Major Histocompatibility Class-I (MHC-I) downregulation in glioblastoma is a poor prognostic factor but not a predictive indicator for treatment failure.

作者信息

Butt Nadeem S, Kurdi Maher, Fadul Motaz M, Hakamy Sahar, Addas Bassam M J, Faizo Eyad, Alkhayyat Shadi, Bamaga Ahmed K, Alsinani Taghreed, Katib Yousef, Okal Fahad, Maghrabi Yazid, Sabbagh Abdulrahman J, Moshref Rana, Albalawi Sultan, Alkhotani Alaa, Mohammed Fawaz, Mulla Nasser, Baeesa Saleh

机构信息

Department of Pathology, Faculty of Medicine, King Abdulaziz University, Rabigh, Saudi Arabia.

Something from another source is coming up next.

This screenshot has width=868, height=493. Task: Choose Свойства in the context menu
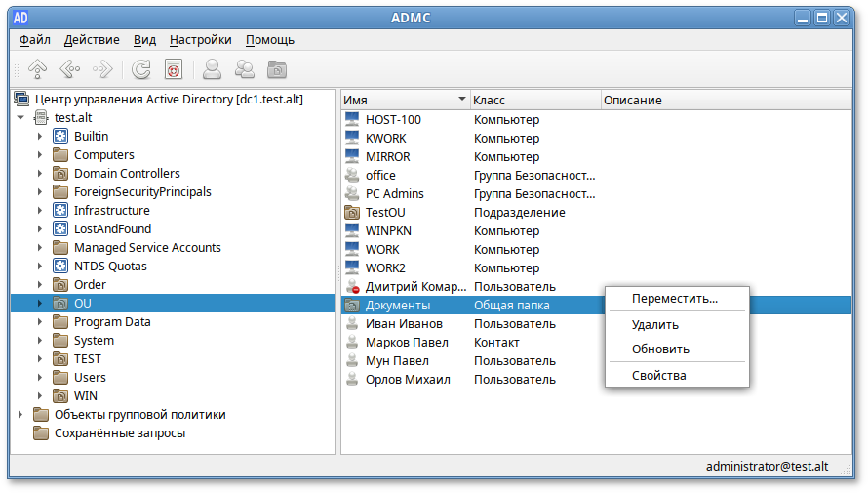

Department of Pathology, Faculty of Medicine, King Abdulaziz University, Rabigh, Saudi Arabia.

出版信息

Pathol Res Pract. 2023 Oct;250:154816. doi: 10.1016/j.prp.2023.154816. Epub 2023 Sep 9.

Abstract

BACKGROUND

MHC-I expression is a crucial factor in cancer immunity, and its regulations can impact tumor progression and recurrence. The mechanism through which glioblastoma use MHC-I to avoid immunosurveillance has been rarely investigated.

METHODS

A retrospective cohort of 35 patients with IDH-mutant WHO-Grade 4 astrocytoma and IDH-wildtype glioblastoma were examined for MHC-I using protein and gene expression assays. The association between IDH mutation, TP53 mutation, and MHC-I expression with recurrence-free interval were investigated.

RESULTS

The average patients' age was 49.6 year. IDH was wildtype in 13 tumors. MHC-I protein expression was absent in 30 tumors, faint in 4 tumors, and membrane bound dense expression in single tumor. MHC-I expression was upregulated in 10 tumors and 25 tumors showed MHC-I downregulation. P53 was positively expressed in 19 cases and lost in 13 cases. A significant statistical difference was observed in the RFI between tumors with distinct MHC-I expression and IDH-mutation [p-value = 0.008]. IDH-wildtype tumors with upregulated MHC-I expression showed late tumor recurrence compared to IDH-wildtype tumors with downregulated MHC-I expression. There was insignificant statistical difference in RFI among patients with varying degree of MHC-I expression, who received TMZ or TMZ and other chemotherapies [P-value = 0.44] CONCLUSIONS: Glioblastoma with upregulated MHC-I showed a delayed tumor recurrence in comparison to those with downregulated MHC-I expression. However, downregulated MHC-I may not necessarily be an indicator of poor problems.

摘要

背景

MHC-I表达是癌症免疫中的关键因素,其调控会影响肿瘤进展和复发。胶质母细胞瘤利用MHC-I逃避免疫监视的机制鲜有研究。

方法

对35例异柠檬酸脱氢酶(IDH)突变的世界卫生组织4级星形细胞瘤患者和IDH野生型胶质母细胞瘤患者的回顾性队列进行蛋白质和基因表达分析,以检测MHC-I。研究IDH突变、TP53突变和MHC-I表达与无复发生存期之间的关联。

结果

患者平均年龄为49.6岁。13个肿瘤中IDH为野生型。30个肿瘤中无MHC-I蛋白表达,4个肿瘤中表达微弱,单个肿瘤中呈膜结合致密表达。10个肿瘤中MHC-I表达上调,25个肿瘤中MHC-I表达下调。P53在19例中呈阳性表达,13例中缺失。在具有不同MHC-I表达和IDH突变的肿瘤之间,观察到无复发生存期存在显著统计学差异[p值 = 0.008]。与MHC-I表达下调的IDH野生型肿瘤相比,MHC-I表达上调的IDH野生型肿瘤显示肿瘤复发较晚。接受替莫唑胺(TMZ)或TMZ及其他化疗的不同程度MHC-I表达患者的无复发生存期无显著统计学差异[P值 = 0.44]。结论:与MHC-I表达下调的胶质母细胞瘤相比,MHC-I表达上调的胶质母细胞瘤显示肿瘤复发延迟。然而,MHC-I表达下调不一定是预后不良的指标。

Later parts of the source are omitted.